HOMO DIGITAL DOMUS: a digital identity with its own everyday behavior model
This is a genuine person: a digital identity with a simple behavior model. This is the basis of almost all modern decision support systems. These are the ones that give us content suggestions: what to read, what to watch, what to talk about. They analyze people’s actions towards specific types of content and categorize them by type.
But this is not the only possible use for such a model. Our students play around with auto-generated environments. A program builds a certain kind of model and then checks the user’s ability to navigate through unfamiliar spaces.
HOMO DIGITALIS PRO: a professional assistant… or a digital minion
This is not the kind of digital assistant that makes sure you don’t overspend or reminds you to buy some salt. This one works with professional decision support systems. In today’s world, systems of that kind answer the question of “What should I do to reach my goal?” They use process-based logic. For instance, the support systems that prevent flooding in St. Petersburg answers a simple question: “When do we close the gates to stop the city from flooding?” But systems like that are quite expensive. There’s just one process, but plenty of questions. So what do we do?

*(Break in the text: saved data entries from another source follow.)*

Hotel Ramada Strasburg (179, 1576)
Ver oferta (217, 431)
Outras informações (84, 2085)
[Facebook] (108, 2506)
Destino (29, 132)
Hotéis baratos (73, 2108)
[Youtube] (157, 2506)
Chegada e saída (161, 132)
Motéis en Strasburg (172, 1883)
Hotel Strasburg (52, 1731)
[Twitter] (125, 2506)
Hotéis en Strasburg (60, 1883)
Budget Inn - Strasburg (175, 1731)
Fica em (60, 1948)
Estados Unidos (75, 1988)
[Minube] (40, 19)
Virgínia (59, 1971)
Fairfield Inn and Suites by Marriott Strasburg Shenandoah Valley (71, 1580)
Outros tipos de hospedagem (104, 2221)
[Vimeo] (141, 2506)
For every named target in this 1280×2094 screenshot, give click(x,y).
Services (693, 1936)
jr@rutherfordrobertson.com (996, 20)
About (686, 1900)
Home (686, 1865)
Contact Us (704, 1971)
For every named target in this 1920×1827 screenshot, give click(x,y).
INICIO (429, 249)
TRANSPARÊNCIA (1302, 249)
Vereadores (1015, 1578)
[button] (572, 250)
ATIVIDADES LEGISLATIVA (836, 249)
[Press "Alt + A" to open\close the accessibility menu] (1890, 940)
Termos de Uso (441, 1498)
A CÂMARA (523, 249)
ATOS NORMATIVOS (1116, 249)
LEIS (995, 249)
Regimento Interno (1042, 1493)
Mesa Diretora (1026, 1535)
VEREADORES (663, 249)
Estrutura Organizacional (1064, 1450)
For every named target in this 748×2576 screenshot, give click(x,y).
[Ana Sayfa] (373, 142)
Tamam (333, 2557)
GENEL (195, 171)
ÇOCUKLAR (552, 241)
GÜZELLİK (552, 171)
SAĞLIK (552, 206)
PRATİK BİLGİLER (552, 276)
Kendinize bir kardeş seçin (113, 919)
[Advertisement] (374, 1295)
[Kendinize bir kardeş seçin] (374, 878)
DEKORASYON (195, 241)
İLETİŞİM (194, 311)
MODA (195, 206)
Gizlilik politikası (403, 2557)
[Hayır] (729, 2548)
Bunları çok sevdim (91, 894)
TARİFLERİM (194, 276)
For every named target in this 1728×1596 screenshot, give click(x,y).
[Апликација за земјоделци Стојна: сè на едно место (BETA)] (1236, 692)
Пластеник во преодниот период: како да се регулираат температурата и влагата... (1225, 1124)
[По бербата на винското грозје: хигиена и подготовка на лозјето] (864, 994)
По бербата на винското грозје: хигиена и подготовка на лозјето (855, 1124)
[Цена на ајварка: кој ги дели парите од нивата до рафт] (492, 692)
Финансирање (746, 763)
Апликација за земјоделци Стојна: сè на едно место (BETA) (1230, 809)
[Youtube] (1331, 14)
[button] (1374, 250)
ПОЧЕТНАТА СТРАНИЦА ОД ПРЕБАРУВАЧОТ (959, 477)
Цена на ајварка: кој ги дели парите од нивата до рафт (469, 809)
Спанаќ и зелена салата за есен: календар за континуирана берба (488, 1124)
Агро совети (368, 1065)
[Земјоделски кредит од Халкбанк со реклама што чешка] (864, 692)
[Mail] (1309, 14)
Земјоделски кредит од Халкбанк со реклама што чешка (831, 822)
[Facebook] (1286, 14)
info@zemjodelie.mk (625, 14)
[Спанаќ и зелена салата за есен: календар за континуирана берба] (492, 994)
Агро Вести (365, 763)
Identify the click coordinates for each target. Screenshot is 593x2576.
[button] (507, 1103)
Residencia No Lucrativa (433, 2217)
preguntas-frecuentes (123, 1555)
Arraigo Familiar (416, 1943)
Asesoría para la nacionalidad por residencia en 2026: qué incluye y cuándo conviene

This is the case for using an amalgamation of systems – a “digital professional”. Such an entity consists of three parts. First is the digital identity (conversational intelligence), which, like an operator, uses a digital profile’s data (information, mathematical models, a priori knowledge) to find answers to questions. It could be said that we substitute a human’s imperfect memory for the perfect memory of a system. But there is a third element needed for this to work: a digital supervisor (validation and support system) that “keeps an eye” on the identity and profile’s activities. Remember the Terminator movies? They didn’t have a digital supervisor in those.
We can expect the establishment of a digital identity ecosystem. Some will predict the weather, others the arrival of public transport, all while communicating with each other and exchanging data. As for the direction of development of artificial intelligence, I can see two primary directions: the creature intelligence (image recognition, machine vision, verbal synthesis), and decision support systems (thinking and professional support). That is probably the way we’ll go.